Monday, October 8, 2007

So I Married An Axe Murderer


Al,

I was wondering how you feel about online relationships? I think you can talk to a person, and really find out what is on the inside, with or without webcam, before meeting the person in real life as long as both parties are being honest. I have a relationship in which, we have been talking online for almost 2 years. We both feel it is time to take it to the next level. We chat online with each other for at least 4 hours every day, sometimes more. We also talk on the phone, while we are doing other things, (shopping, exercising, working, etc.) So, its kind of like we have been dating all along. We want to meet, and get closer, and eventually make love. We share so many of the same interests. We both hope we will be married together some day in the future.

All of my friends say the same thing, .............." how can you love someone, you never even met?" but i think i do. I have more happiness in the time i spend with him than with my friends, or had with any of my ex-lovers. But my friends all keep on pressing the idea, its dangerous to meet someone online, online is just for fantasy, I should keep it online and never meet him. What if he's an ax murderer? What if he's married? What if everything he ever told you was a lie? Well, I tell them what if everything you ever told me was a lie? I really want this relationship to be something. But, what if my friends are right? But what if my friends are wrong? I don't want to miss out on the one real thing i could have in my life, the one real chance at happiness with my one true love, because my friends are rigid, and suspicious.

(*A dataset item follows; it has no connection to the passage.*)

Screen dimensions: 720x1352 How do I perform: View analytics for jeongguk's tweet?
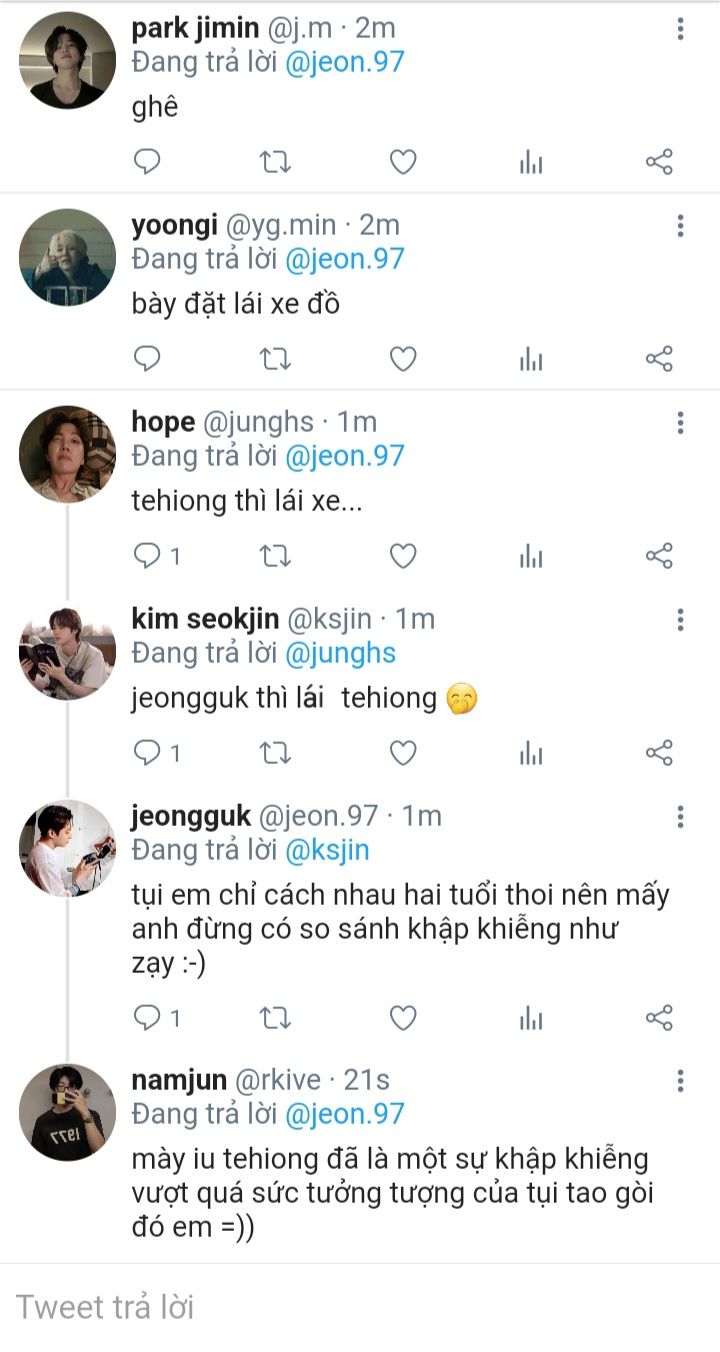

Please, can you give me your opinions and advice.

Thanks,
nestlegrl

* * * * *

Dear nestlegrl,

Guess you like chocolate!

I think your friends and both right and wrong. I have to tell you that my current love relationship began back in the days before online dating. Yup, 1995. But, yes, Virginia, we did have personals. So to some extent this is a world I haven't experienced. But I do have online-only (friend) relationships that are meaningful.

Some online relationships are fantasy and will never make the leap into the third dimension. And for some, online is a great way to get started. I also note that you have taken the step to actually talk with you beloved (although I wonder what else you do in your life that you also have four hours available every day to sit at your computer and chat).

You are correct that people who meet in the traditional, in-person, ways end up having dark secrets that their lovers only find out in the worst ways.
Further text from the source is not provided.